*TEXTO PARA LEITURA:*
25. Problema das Galáxias
26. Medição da velocidade das galáxias (Efeito de Doppler)
27. Lei de Hubble
28. Constante de Hubble
28. Modelos teóricos partem todos da Teoria da Relatividade


Até agora, quase dois anos de posts, o que interessa reter? Duas coisa apenas:
- sabemos calcular distâncias astronómicas;
- sabemos medir a velocidade radial (a que se afasta ou se aproxima) de um objecto celeste.
Conjugando estes dois pilares, foi possível estabelecer uma relação entre eles, a lei de Hubble.

Para a obtenção da Lei de Hubble tiveram papel fundamental sobretudo V.M. Slipher e Edwin Hubble, embora, por razões pessoais, praticamente Slipher tenha passado um pouco despercebido. 


VESTO MELVIN SLIPHER (1875-1969)

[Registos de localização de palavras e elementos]
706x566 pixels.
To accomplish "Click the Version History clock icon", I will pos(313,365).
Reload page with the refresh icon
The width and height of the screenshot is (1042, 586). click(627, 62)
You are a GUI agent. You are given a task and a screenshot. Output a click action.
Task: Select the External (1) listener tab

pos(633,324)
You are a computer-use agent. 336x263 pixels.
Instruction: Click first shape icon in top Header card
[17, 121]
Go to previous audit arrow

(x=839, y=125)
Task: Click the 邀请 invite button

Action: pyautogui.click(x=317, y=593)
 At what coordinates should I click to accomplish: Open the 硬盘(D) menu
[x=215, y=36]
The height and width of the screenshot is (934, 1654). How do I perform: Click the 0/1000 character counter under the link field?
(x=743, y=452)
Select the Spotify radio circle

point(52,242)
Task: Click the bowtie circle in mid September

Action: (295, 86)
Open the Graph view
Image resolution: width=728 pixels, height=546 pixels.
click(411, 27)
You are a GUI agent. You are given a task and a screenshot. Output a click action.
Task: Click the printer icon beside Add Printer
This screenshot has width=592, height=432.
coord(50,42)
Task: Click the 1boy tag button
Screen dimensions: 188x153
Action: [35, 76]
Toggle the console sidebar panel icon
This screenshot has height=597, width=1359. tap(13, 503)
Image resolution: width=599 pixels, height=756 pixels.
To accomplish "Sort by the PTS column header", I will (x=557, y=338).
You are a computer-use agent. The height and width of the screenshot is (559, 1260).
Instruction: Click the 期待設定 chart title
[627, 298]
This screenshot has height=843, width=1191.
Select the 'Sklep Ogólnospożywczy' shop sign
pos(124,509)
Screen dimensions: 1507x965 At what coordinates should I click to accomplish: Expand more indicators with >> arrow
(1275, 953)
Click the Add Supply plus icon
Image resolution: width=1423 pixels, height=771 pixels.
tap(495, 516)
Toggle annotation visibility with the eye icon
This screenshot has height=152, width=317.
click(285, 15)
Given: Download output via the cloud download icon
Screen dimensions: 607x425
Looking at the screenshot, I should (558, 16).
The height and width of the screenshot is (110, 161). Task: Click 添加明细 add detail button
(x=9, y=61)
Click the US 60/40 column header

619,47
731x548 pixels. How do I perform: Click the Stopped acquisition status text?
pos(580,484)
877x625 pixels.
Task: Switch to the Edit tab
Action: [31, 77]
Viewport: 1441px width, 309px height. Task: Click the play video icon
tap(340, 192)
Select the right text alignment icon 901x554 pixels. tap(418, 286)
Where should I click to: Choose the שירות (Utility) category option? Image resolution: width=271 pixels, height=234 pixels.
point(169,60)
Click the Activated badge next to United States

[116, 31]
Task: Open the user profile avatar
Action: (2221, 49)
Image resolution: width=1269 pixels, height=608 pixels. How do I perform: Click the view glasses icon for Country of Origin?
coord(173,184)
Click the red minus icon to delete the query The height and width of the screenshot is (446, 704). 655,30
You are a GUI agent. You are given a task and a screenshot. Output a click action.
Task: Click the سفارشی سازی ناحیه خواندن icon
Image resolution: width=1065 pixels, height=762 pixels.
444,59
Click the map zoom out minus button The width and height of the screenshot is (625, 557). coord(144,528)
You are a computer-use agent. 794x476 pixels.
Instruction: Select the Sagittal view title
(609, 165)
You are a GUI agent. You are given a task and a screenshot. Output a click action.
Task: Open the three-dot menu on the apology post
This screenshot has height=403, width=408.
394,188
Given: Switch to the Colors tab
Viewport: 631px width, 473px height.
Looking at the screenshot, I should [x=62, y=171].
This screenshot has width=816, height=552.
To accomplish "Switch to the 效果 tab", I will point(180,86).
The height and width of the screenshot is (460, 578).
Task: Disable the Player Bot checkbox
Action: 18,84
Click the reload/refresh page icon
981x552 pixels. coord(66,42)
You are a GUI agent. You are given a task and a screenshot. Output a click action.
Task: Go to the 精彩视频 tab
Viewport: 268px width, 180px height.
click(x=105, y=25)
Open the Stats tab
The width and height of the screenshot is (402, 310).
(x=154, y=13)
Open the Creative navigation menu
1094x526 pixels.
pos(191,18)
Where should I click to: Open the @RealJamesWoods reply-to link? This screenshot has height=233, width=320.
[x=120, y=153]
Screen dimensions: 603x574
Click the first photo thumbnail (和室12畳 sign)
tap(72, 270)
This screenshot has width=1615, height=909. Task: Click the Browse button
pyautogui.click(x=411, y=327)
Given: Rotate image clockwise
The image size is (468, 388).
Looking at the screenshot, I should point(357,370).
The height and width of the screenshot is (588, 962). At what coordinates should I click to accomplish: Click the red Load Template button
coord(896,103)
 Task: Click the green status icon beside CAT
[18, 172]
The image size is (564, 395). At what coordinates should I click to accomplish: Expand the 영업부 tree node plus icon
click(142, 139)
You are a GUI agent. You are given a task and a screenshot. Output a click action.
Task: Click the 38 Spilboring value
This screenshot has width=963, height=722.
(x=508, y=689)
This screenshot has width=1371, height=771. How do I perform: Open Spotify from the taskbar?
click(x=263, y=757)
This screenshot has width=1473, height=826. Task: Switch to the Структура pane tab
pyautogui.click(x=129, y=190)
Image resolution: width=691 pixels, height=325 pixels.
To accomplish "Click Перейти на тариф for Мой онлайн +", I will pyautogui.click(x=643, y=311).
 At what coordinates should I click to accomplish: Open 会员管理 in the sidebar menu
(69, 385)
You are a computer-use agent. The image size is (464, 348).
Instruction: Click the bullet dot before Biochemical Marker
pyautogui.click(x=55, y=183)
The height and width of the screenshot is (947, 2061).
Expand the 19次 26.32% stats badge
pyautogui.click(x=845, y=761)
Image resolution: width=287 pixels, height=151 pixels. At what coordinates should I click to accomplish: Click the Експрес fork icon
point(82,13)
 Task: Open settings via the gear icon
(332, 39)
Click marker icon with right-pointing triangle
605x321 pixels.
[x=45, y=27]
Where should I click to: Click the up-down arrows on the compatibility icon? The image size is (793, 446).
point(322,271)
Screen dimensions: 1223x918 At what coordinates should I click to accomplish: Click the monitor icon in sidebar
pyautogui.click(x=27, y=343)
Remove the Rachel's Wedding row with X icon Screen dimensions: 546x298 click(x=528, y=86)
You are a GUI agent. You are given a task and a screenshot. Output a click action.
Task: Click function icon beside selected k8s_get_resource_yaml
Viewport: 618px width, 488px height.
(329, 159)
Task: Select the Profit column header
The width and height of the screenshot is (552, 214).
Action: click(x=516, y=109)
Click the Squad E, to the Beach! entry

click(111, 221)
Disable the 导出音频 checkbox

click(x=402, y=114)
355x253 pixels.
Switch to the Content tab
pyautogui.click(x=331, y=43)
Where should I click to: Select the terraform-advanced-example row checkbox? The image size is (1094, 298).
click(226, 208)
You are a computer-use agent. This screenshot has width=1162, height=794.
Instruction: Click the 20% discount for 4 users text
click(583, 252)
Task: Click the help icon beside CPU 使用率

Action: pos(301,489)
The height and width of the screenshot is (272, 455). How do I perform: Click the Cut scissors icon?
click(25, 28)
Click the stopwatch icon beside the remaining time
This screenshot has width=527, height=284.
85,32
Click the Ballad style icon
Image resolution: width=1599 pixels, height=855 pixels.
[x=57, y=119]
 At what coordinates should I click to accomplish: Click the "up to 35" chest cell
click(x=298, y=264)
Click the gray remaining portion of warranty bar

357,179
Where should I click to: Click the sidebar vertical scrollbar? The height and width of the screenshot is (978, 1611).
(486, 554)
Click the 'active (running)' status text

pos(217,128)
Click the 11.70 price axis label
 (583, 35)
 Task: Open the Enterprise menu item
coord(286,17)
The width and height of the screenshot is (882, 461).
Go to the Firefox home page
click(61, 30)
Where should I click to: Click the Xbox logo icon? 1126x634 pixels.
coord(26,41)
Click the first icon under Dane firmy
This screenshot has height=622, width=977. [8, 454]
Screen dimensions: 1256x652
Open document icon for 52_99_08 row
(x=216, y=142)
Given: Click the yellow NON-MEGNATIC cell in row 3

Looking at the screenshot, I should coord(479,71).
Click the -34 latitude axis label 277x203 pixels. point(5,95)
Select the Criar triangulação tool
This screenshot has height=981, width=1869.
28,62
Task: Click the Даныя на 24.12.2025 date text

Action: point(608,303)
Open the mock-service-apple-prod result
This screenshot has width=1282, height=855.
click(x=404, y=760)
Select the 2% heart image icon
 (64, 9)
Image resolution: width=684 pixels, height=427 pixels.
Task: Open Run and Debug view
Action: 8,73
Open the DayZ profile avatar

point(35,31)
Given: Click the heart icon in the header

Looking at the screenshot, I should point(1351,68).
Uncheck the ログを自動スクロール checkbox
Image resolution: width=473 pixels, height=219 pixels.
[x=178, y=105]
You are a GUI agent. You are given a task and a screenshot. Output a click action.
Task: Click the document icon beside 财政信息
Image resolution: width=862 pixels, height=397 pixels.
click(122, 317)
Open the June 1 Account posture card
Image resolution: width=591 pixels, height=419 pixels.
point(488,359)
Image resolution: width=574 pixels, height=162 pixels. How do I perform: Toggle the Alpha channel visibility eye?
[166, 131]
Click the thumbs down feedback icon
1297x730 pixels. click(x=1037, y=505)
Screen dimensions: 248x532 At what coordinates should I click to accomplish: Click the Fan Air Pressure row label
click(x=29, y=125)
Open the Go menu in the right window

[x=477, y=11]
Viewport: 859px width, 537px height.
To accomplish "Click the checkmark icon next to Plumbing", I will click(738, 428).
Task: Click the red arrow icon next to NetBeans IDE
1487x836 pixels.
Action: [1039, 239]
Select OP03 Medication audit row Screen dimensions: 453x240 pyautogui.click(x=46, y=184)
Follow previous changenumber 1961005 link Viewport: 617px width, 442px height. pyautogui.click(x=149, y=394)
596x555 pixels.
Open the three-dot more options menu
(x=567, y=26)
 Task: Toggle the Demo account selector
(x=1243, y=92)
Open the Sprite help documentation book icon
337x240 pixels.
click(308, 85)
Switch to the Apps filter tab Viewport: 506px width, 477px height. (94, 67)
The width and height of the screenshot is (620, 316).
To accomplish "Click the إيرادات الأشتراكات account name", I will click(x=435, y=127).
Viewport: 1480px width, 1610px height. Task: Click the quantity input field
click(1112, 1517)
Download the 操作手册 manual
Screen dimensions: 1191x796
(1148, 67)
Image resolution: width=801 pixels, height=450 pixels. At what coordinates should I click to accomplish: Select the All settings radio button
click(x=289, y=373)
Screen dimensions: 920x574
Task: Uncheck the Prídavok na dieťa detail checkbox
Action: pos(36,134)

*TAREFA ESCRITA 1:*
Responda às perguntas sobre o texto acerca da lei de Hubble:
(a) Há quanto tempo, aproximadamente, vêm sendo publicados os posts?
(b) Que duas coisas o texto afirma que sabemos fazer?
(c) Quem teve papel fundamental na obtenção da Lei de Hubble?
*TAREFA ESCRITA 2:*
Apresente como tabela Markdown, com as colunas «N.º» e «Linha», as linhas dos registos situadas entre a que contém "Given: Switch to the Colors tab" e a que contém "Looking at the screenshot, I should point(357,370).", inclusive. Omita as linhas em branco.
O texto e os registos não têm qualquer relação entre si.

*RESOLUÇÃO 1:*
(a) Há quase dois anos.
(b) Calcular distâncias astronómicas e medir a velocidade radial (a que se afasta ou se aproxima) de um objecto celeste.
(c) V.M. Slipher e Edwin Hubble.

*RESOLUÇÃO 2:*
| N.º | Linha |
|---|---|
| 1 | Given: Switch to the Colors tab |
| 2 | Viewport: 631px width, 473px height. |
| 3 | Looking at the screenshot, I should [x=62, y=171]. |
| 4 | This screenshot has width=816, height=552. |
| 5 | To accomplish "Switch to the 效果 tab", I will point(180,86). |
| 6 | The height and width of the screenshot is (460, 578). |
| 7 | Task: Disable the Player Bot checkbox |
| 8 | Action: 18,84 |
| 9 | Click the reload/refresh page icon |
| 10 | 981x552 pixels. coord(66,42) |
| 11 | You are a GUI agent. You are given a task and a screenshot. Output a click action. |
| 12 | Task: Go to the 精彩视频 tab |
| 13 | Viewport: 268px width, 180px height. |
| 14 | click(x=105, y=25) |
| 15 | Open the Stats tab |
| 16 | The width and height of the screenshot is (402, 310). |
| 17 | (x=154, y=13) |
| 18 | Open the Creative navigation menu |
| 19 | 1094x526 pixels. |
| 20 | pos(191,18) |
| 21 | Where should I click to: Open the @RealJamesWoods reply-to link? This screenshot has height=233, width=320. |
| 22 | [x=120, y=153] |
| 23 | Screen dimensions: 603x574 |
| 24 | Click the first photo thumbnail (和室12畳 sign) |
| 25 | tap(72, 270) |
| 26 | This screenshot has width=1615, height=909. Task: Click the Browse button |
| 27 | pyautogui.click(x=411, y=327) |
| 28 | Given: Rotate image clockwise |
| 29 | The image size is (468, 388). |
| 30 | Looking at the screenshot, I should point(357,370). |